My email address is `first.l@gmail.com`, with my first name (common) and last initial. I receive a lot of erroneous signup emails. There's nothing wrong with sending a single email, so my usual course of action is to delete them. However, I expect sites to send no more than a single email to unverified addresses. If I receive subsequent messages from the same site, I mark them as spam. Gmail usually takes care of unsubscribing for me.
Slightly OT, but: would you pay for a "mail confirmation as a Service"? I'm building such product, but I don't know if it makes sense, or how to market it.
Unsubscribe as a service maybe - something that knows if an email's unsub link is legit or if the mail should just be spammed
I sign up for an absolute shed-load of products and services I can't say I've ever wished the mail confirmation part could be automated. Every damn time I wish there was a way to easily unsubscribe from their mail list though.
So is resetting an account that used a wrong email a CFAA violation? Seems like it can be.
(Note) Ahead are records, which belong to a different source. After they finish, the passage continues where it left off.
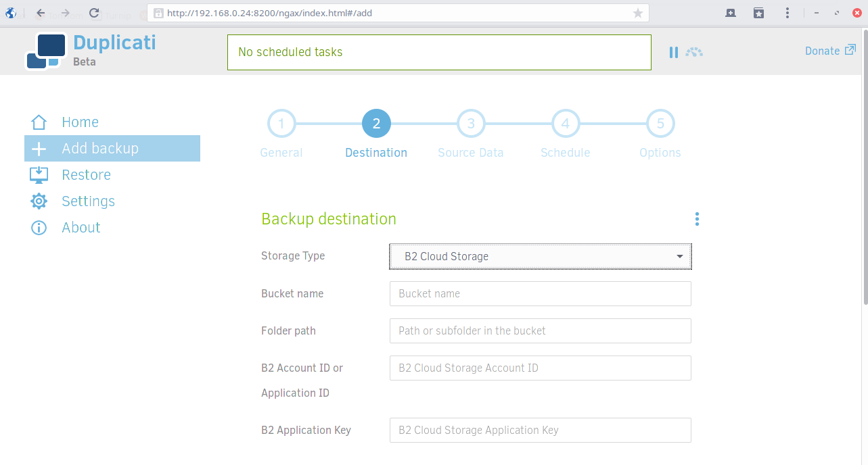Go to Home in sidebar
The width and height of the screenshot is (868, 465).
click(80, 122)
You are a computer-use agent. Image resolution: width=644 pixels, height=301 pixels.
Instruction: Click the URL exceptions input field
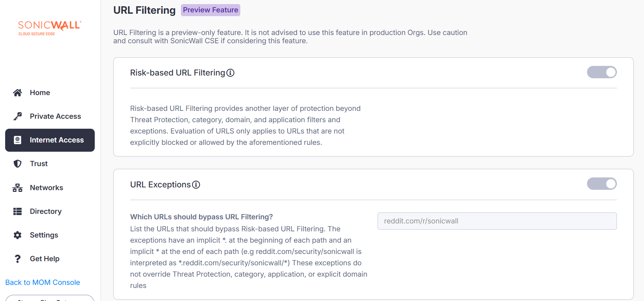click(x=497, y=221)
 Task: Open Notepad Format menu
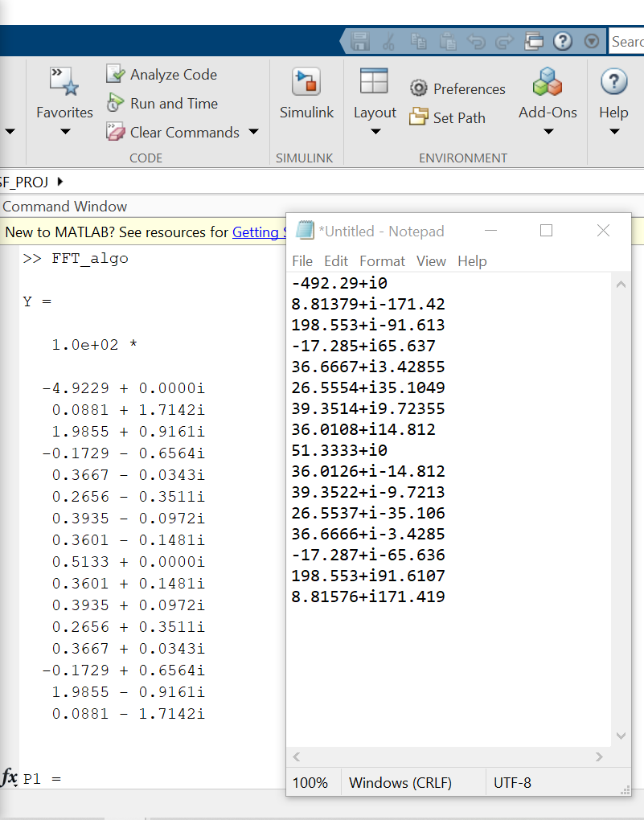382,260
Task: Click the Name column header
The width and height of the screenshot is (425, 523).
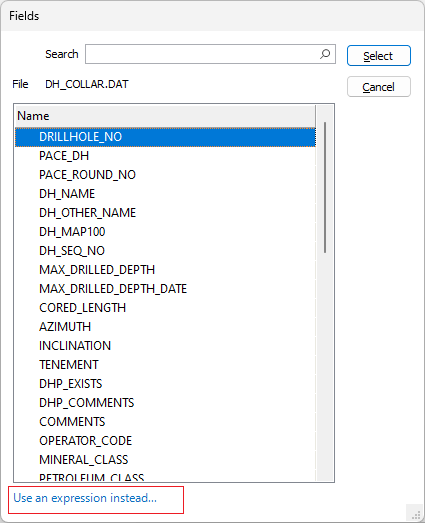Action: point(165,116)

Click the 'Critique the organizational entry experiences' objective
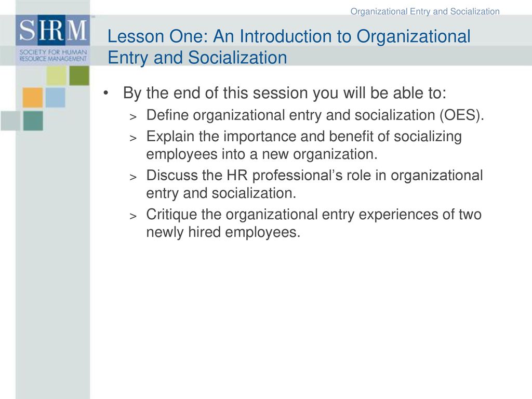[x=314, y=223]
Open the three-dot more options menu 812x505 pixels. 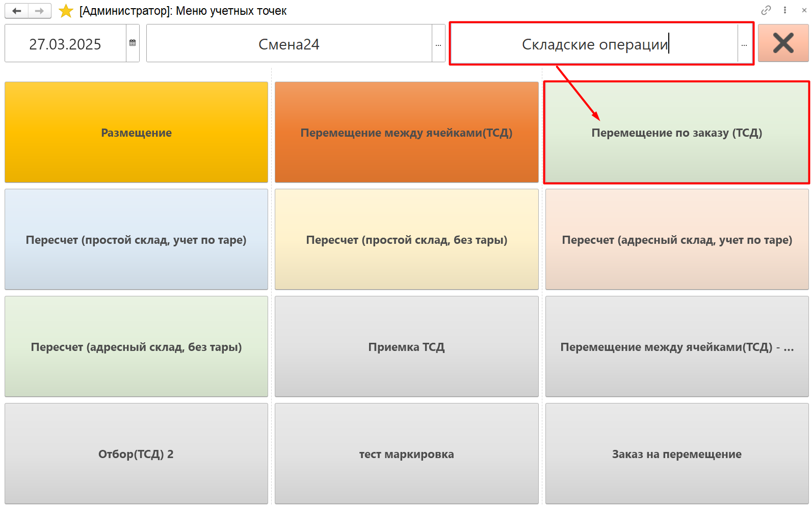tap(785, 10)
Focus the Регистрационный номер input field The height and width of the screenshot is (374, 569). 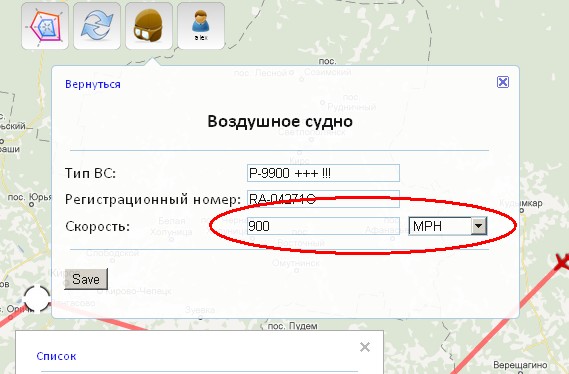[323, 199]
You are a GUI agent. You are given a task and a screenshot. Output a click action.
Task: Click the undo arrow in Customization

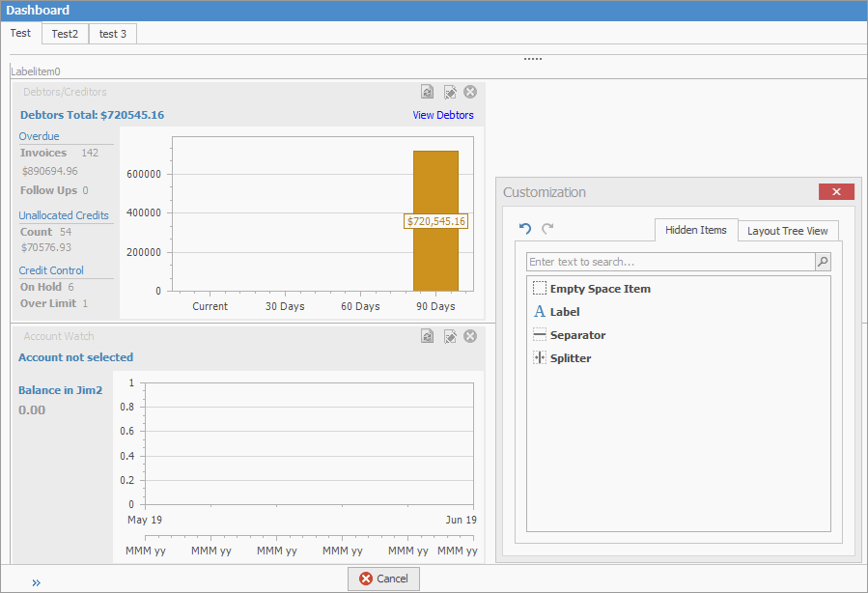525,229
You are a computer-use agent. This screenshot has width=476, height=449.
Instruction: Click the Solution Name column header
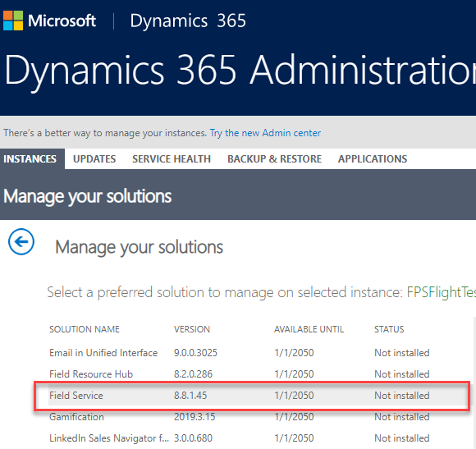coord(85,329)
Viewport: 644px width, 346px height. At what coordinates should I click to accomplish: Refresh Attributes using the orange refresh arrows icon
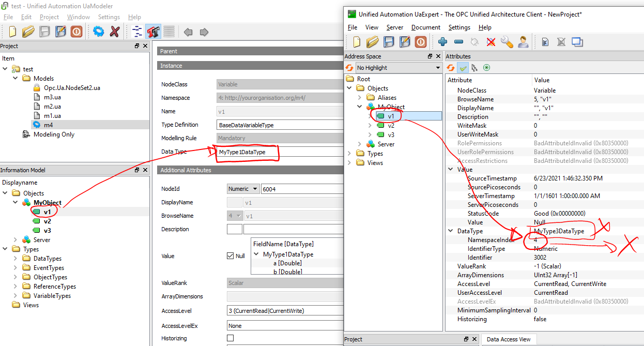coord(451,68)
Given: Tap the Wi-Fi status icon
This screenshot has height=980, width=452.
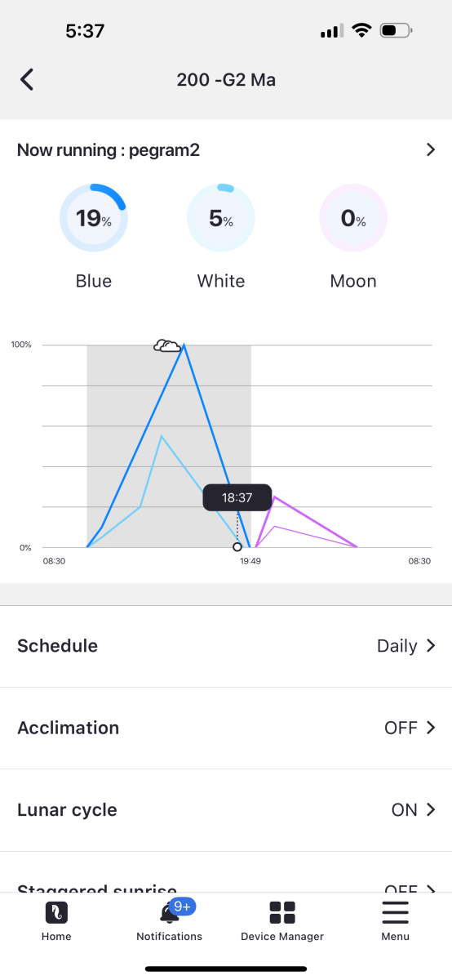Looking at the screenshot, I should tap(360, 31).
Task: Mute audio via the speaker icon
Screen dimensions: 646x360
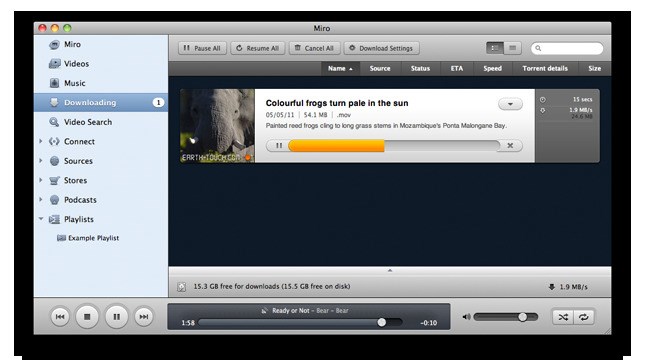Action: point(466,317)
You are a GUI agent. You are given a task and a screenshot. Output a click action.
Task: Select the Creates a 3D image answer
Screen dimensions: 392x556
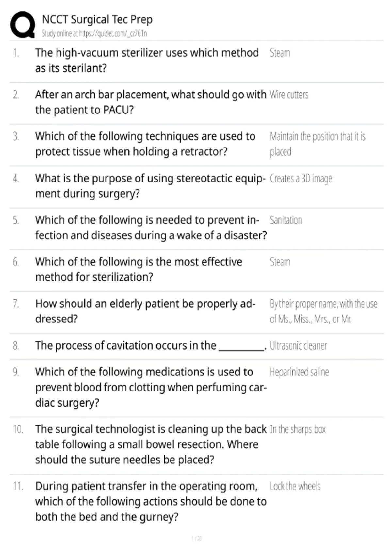pos(301,178)
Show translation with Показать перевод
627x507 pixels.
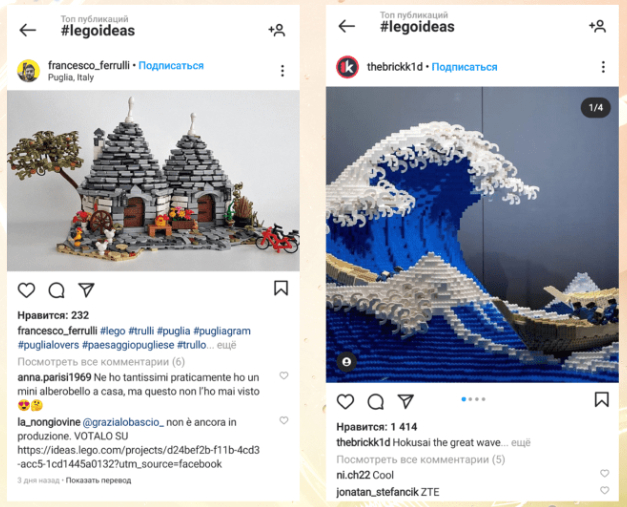(x=98, y=480)
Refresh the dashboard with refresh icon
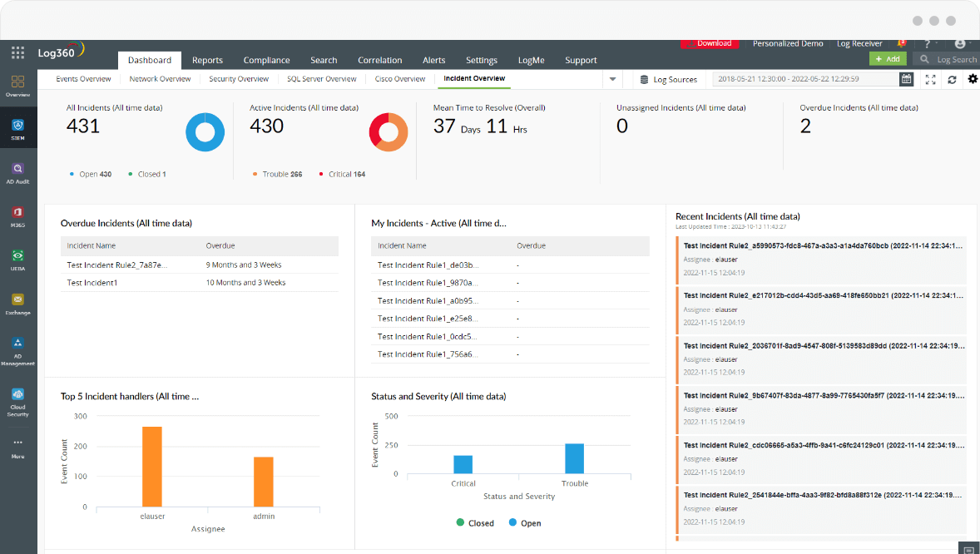Image resolution: width=980 pixels, height=554 pixels. coord(952,80)
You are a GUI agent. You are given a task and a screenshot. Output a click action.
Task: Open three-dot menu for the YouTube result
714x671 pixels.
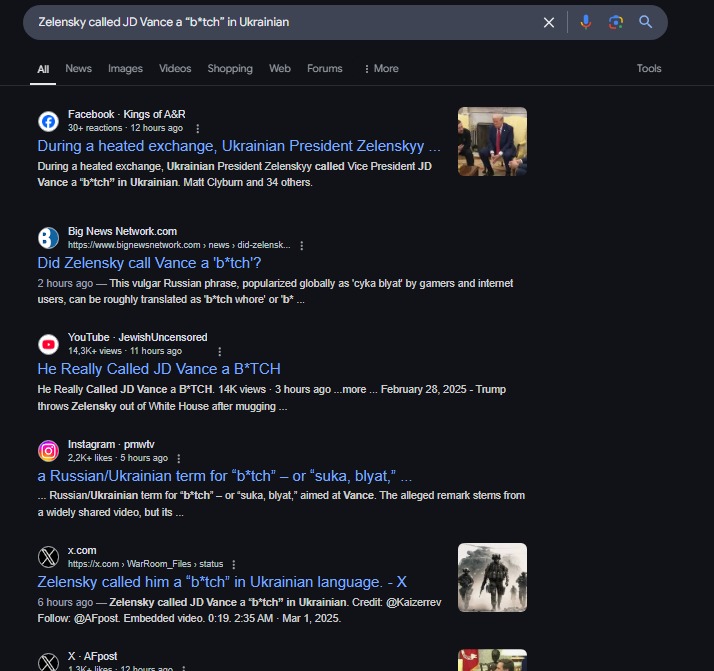[x=220, y=352]
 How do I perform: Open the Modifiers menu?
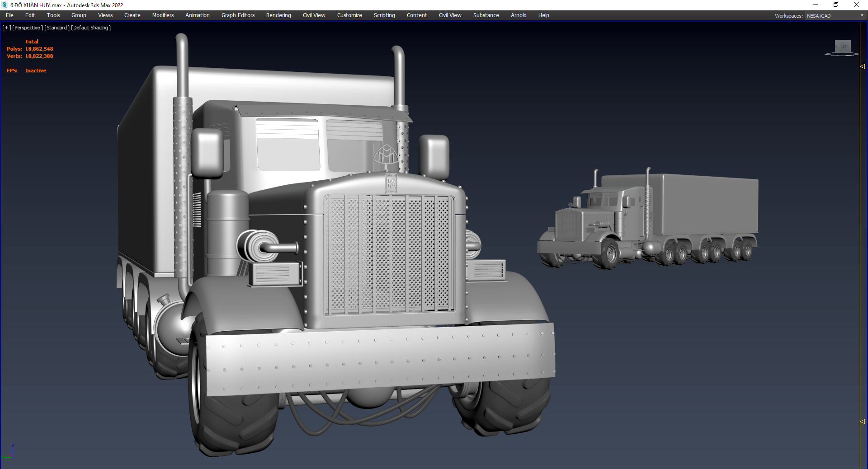(163, 15)
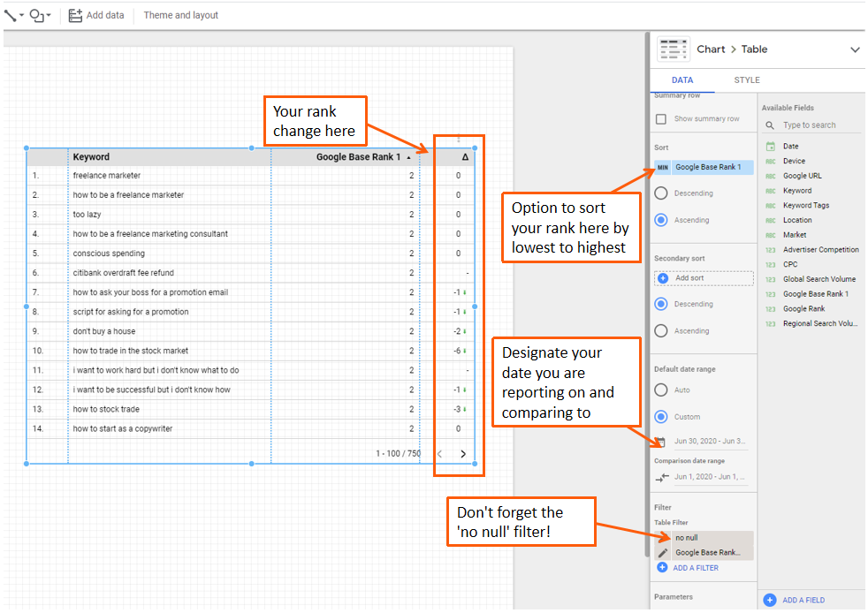Click ADD A FIELD button

[803, 600]
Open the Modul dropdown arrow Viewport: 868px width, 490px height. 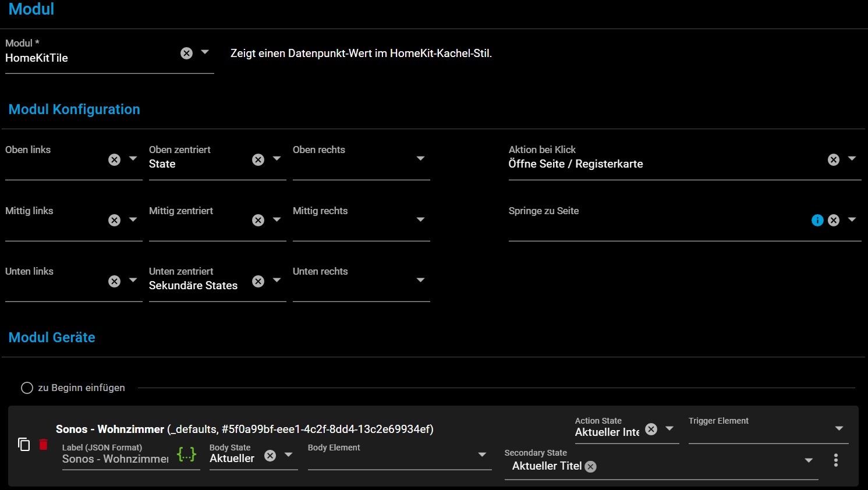coord(205,52)
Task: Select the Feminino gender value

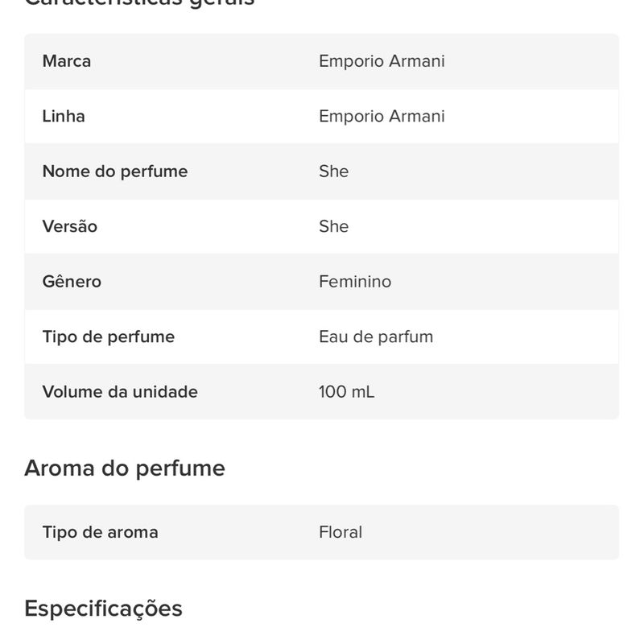Action: [355, 282]
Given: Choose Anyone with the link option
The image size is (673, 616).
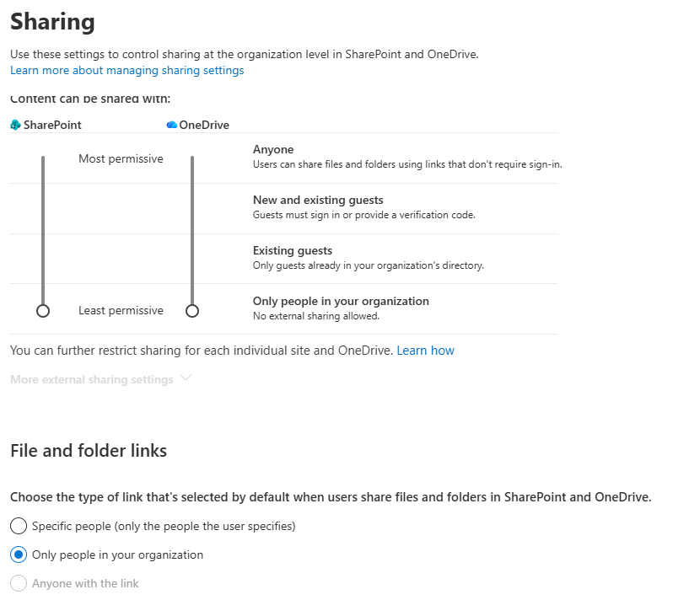Looking at the screenshot, I should [19, 583].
I think the better option if you aren't going to verify ownership of email addresses is to have a clear and simple way to detach an address from an account (if this makes the account useless, delete the account entirely).
I say this having been on the wrong side of trying to remove my address from all sorts of services.
You do not need email confirmation in your sign up flow... but you will email confirmation eventually, as the article says.
However, you may never need a password. Users can log in on other devices using another email confirmation link, or using log in with Google, GitHub, etc.
what if elon signs up as elon@spacex.com. he then fills out a personal details form, which includes a phone number. if a 2nd user comes around and enters the same unconfirmed email within 48hrs he'd get to see those personal details.
this surely only works in very specific situations...
Besides the title, this might work for their specific case, but I don't see it working in general. From my experience, lots of emails are fake. Either gibberish, or not the user's. You need an actual email to send communications and somewhat reduce spam and abuse. Postponing confirmation doesn't help with that.
The author fails to even mention the actual solution to avoiding email confirmation and reducing onboarding steps: social login.
With social login, users start using the app immediately, and site owners have a validated email (and optionally a lot more). If your app is targeted to developers, use GitHub login. Otherwise Facebook, Google, Twitter or similar, and you'll have a 90% coverage. Some people are paranoid about giving access (although IMO is safer), so also support signing up via email, but at that point it would be the "user's fault" if extra steps are required.